Written instruction -
Please count how many lines of the data below contain the word "point" and give only that number.

** start Stored data **

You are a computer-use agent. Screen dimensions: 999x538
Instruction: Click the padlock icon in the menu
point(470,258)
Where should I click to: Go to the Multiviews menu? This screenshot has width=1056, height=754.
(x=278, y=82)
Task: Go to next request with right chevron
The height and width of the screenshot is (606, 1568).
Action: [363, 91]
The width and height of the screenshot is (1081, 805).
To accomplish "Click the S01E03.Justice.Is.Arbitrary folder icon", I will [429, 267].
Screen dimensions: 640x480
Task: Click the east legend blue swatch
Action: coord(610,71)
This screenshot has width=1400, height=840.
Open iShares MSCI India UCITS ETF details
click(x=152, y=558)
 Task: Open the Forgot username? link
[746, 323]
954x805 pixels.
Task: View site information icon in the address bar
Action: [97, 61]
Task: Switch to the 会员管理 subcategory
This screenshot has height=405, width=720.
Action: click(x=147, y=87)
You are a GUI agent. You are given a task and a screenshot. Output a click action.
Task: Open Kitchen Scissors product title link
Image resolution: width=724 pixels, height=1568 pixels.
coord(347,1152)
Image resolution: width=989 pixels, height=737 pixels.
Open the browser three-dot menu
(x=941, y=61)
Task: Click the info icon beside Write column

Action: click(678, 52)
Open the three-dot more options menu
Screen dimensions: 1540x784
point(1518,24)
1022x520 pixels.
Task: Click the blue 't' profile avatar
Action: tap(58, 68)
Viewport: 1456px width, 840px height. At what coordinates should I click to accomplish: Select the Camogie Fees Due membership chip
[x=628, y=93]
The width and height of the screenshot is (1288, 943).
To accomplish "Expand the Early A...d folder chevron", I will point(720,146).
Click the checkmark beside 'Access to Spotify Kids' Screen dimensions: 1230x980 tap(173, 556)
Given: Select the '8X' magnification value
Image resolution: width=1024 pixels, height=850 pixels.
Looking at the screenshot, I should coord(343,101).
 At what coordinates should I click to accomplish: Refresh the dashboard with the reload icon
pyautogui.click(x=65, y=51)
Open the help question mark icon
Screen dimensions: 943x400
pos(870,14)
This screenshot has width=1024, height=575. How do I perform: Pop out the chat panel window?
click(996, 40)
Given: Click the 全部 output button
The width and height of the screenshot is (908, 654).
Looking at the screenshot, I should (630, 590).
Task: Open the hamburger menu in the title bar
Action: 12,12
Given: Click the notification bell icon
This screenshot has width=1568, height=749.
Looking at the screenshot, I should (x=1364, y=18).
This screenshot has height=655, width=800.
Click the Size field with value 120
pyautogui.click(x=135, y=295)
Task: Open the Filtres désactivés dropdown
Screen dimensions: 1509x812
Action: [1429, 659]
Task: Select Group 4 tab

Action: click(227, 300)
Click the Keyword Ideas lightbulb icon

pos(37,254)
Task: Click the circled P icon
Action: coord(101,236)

** end Stored data **

Result -
3